##### EXCERPTED PASSAGE
# Data Schema — Flourishing Indicators Dataset (Geotweet Archive v2.0)

This document describes the structure and content of the four main dataset files distributed in this repository:

- `flourishingCountyMonth.(csv|parquet)`
- `flourishingCountyYear.(csv|parquet)`
- `flourishingStateMonth.(csv|parquet)`
- `flourishingStateYear.(csv|parquet)`

Each file provides **aggregated indicators of human flourishing dimensions** derived from 2.6 billion geolocated tweets (2010–2023).  
All files are in **long format**, meaning that each row corresponds to one combination of:

> { geographic unit × time period × well-being dimension }

---

## 🗺️ Geographic and Temporal Coverage

| File | Spatial resolution | Temporal resolution | Rows represent |
|------|--------------------|--------------------|----------------|
| `flourishingCountyMonth` | County (FIPS-5) | Month | `{county, year, month, dimension}` |
| `flourishingCountyYear`  | County (FIPS-5) | Year  | `{county, year, dimension}` |
| `flourishingStateMonth`  | State (FIPS-2)  | Month | `{state, year, month, dimension}` |
| `flourishingStateYear`   | State (FIPS-2)  | Year  | `{state, year, dimension}` |

All FIPS codes follow U.S. Census Bureau conventions (zero-padded).  
`StateCounty` = concatenation of 2-digit state FIPS and 3-digit county code.

---

## 📊 Indicator Definition

- **`stat`** – Average score of the specified flourishing dimension among tweets where that dimension is detected.  
  - Values lie in **[-1, +1]**, corresponding to negative, neutral, or positive expression levels.  
  - Zeros assigned at the tweet level are excluded when computing these means.
- **`stat_se`** – Standard deviation of `stat` (if computed; may be missing).
- **`salience`** – Fraction of tweets expressing the dimension within the cell; represents **relative prevalence**, *not* linguistic or cognitive salience.
- **`ntweets`** – Total number of tweets in the spatio-temporal cell.
- **`validtweets`** – Number of tweets where the given dimension is detected.
- **`natweets`** – Number of tweets where the dimension is absent (`ntweets − validtweets`).
- **`variable`** – Name of the flourishing dimension (e.g., `happiness`, `optimism`, `loneliness`, `jobsat`, etc.).
- **`FIPS`, `county`, `StateCounty`, `state`** – Geographic identifiers.
- **`year`, `month`** – Temporal identifiers (month included only in monthly tables).
##########
##### DATA BLOCK
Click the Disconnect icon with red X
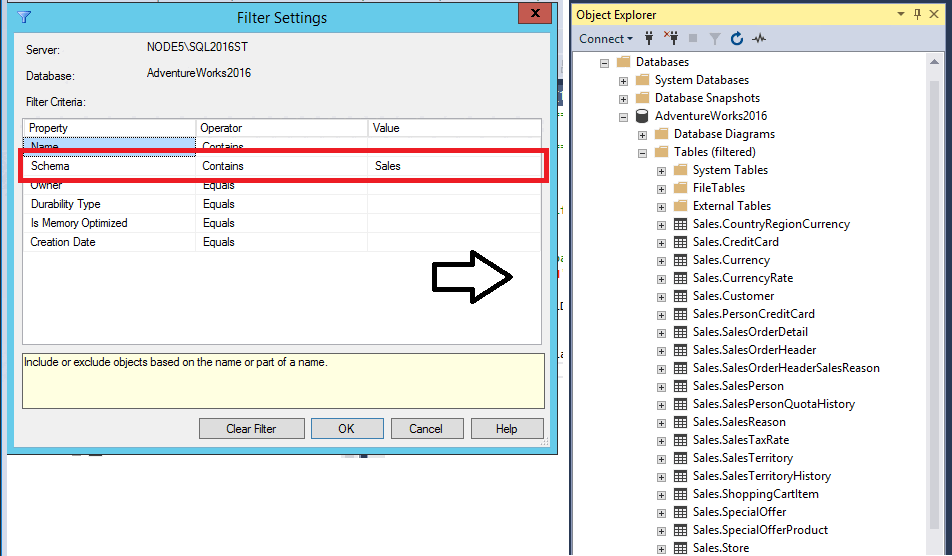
##########
• REQUIREMENT:
Using the dataset schema, answer the following.
(a) How many geolocated tweets are the indicators derived from, and what years do those tweets cover?
(b) What spatial resolution does the `flourishingStateYear` file use?
(c) Within what range do values of `stat` lie?

• CORRECT ANSWER:
(a) 2.6 billion geolocated tweets, covering 2010–2023.
(b) State (FIPS-2).
(c) [-1, +1].